We really do need to think like computer scientists

In Introduction to Computing: Explorations in Language, Logic, and Machines, Evans (2011) makes the argument that computing science should be taught as “a liberal art, not an industrial skill” (p. ix). He explains that everyone should study computing because “1. Nearly all of the most exciting and important technologies, arts, and sciences of today and tomorrow are driven by computing. “ and “2. Understanding computing illuminates deep insights and questions into the nature of our minds, our culture, and our universe” (p. 1). In after only a few lessons into the Code Academy’s Python introductory course, Evans’ motivation becomes clear as the logic of computing puts into course a manner of thinking that is very distinct and in a way empowering. Even within the first lessons in the course, when learning how to properly format instructions in the Python programming language, the logic of thinking from an instructive perspective has different feeling than other manners of thinking. Moreover, the idea that you have to think logically and on a step by step basis is empowering because it gives you the feeling of control; even if basic programming instructions, you are giving instructions, from which results emerge.

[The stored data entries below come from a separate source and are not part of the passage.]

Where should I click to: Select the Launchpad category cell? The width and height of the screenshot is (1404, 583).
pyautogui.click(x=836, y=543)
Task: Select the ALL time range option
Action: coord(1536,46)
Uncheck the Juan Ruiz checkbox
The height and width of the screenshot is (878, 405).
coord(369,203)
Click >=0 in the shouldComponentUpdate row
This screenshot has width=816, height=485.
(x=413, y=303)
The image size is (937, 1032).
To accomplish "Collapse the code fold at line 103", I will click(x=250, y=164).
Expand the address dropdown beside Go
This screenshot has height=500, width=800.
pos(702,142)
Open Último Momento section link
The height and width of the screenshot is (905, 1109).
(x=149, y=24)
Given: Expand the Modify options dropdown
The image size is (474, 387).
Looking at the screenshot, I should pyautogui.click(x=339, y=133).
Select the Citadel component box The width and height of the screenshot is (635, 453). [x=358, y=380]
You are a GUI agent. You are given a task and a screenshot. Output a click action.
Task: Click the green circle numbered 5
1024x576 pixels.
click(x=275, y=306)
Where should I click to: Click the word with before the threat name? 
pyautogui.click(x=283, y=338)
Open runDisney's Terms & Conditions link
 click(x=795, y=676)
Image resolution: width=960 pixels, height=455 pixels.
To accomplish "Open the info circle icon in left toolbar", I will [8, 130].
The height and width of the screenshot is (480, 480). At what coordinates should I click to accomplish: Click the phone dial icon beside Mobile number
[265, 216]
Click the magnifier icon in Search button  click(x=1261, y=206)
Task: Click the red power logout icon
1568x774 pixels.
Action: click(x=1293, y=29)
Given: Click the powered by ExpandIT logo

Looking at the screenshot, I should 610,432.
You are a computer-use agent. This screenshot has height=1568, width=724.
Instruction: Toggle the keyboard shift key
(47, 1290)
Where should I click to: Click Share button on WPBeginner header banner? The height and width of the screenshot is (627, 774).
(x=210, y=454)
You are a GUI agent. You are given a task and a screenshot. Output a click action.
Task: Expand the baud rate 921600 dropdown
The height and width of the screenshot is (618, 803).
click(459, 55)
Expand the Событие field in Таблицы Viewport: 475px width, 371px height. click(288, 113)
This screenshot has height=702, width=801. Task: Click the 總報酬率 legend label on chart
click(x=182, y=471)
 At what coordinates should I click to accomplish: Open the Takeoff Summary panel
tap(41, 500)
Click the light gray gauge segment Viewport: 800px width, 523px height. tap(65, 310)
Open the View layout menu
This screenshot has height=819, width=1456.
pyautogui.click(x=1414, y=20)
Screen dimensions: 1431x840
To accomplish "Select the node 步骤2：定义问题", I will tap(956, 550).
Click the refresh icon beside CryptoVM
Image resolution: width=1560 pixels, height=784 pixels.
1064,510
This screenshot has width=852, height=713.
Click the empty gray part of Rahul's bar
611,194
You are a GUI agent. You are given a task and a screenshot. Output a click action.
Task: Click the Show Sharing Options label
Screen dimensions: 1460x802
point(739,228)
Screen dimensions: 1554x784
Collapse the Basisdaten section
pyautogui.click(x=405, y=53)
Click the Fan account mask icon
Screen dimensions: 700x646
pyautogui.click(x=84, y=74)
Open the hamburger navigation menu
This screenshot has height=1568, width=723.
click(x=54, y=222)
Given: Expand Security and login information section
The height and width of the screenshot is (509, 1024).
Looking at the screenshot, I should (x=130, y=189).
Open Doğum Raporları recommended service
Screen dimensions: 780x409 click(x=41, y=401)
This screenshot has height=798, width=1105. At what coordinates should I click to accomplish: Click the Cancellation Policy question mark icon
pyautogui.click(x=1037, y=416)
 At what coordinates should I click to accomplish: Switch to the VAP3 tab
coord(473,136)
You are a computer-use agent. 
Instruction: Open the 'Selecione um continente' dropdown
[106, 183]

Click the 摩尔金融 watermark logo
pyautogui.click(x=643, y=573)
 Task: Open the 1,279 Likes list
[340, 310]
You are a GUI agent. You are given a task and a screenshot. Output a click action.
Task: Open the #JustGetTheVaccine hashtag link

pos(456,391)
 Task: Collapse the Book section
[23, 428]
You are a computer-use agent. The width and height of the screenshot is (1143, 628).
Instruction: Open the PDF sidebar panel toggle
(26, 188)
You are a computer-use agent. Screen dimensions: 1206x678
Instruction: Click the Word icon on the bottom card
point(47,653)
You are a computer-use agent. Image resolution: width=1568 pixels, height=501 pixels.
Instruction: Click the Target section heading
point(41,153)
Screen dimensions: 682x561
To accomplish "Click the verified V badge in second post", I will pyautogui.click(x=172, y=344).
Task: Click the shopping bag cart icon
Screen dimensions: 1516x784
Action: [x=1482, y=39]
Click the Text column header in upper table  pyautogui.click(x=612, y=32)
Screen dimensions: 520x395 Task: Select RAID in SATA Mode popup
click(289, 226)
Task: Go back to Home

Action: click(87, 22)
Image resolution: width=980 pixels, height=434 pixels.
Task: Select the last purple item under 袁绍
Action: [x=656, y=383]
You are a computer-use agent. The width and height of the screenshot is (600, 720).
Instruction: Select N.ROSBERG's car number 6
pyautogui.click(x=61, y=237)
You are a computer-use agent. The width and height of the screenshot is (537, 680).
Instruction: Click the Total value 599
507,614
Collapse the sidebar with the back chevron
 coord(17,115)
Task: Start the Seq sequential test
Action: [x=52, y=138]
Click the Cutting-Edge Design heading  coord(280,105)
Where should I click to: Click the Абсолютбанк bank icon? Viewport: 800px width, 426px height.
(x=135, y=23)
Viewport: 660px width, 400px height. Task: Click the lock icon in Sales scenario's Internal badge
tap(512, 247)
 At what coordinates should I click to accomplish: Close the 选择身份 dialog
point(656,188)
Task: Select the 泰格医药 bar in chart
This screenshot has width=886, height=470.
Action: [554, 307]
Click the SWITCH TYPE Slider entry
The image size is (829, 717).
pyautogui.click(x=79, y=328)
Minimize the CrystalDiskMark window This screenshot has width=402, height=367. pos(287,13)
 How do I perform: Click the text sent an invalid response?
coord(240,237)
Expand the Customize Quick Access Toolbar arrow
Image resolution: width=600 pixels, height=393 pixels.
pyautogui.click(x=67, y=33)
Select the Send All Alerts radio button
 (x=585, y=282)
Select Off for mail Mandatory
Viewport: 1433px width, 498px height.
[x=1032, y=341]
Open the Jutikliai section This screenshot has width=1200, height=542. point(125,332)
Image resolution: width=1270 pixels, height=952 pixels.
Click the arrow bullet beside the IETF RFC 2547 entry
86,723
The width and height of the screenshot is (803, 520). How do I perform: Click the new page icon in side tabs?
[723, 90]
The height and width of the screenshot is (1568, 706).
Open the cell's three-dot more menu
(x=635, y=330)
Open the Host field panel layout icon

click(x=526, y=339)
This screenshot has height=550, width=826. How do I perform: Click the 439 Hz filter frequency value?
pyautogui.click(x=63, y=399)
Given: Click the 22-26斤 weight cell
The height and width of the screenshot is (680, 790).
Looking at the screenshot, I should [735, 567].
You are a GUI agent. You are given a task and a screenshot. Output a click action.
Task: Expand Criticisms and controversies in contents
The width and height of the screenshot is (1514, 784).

An argument explained by Denning and Martell (2015) is that computer science is a science branch of its own because it has its own approach to discover facts. Moreover, they argue that its approach is different than other sciences because it is transformative, not just focused on discovery, classification, storage, and communication. “Algorithms not only read information structures, they modify them” (p. 15). And generative, not just descriptive. “An algorithm is not just a description of a method for solving a problem, it cause s a machine to solve the problem” (ibid). This way of thinking is felt right away when writing a few lines of basic code by which I, as the programmer, could define variables and determine how they would behave in relation to other variables and different logical instructions. However, the idea of machine learning leveled this empowering feeling as I kept going with the module.

Both Denning and Martell’s and Evans’ proposals make sense for todays world. On the one hand, distinguishing the scientific approach of computer science from other sciences is primordial on a more massive level at this point. While computer scientists already know this as they rapidly advance the field — we are already speaking about artificial intelligence and high levels of machine learning —, the public may not be as clear about the wide world that is computing. As explained by Wing (2006), “thinking like a computer scientist means more than being able to program a computer. It requires thinking at multiple levels of abstraction” (p. 34), but the main narrative about programming we have today may not tell the whole story. On the other hand, Evans is right, computing is everywhere and understanding it can only helps us better understand ourselves and our culture.

Making computing more widely used is a challenge on several fronts, but the one that came to my mind considering the history of computing told by Campbell-Kelly and the increasing amount of news and media we see today about algorithms, machine learning and artificial intelligence, is the constantly widening digital divide that is part of the computing field. The fact that computing has to be more accessible has been pushed forward by policies emerging in different sectors and levels, which is why a website with such a greatly designed self-learning software like Code Academy exists for free today. However, even such programs may not fully illustrate to users how fastly the field is growing, and this lack of awareness means those who are not learning this logic are being left behind.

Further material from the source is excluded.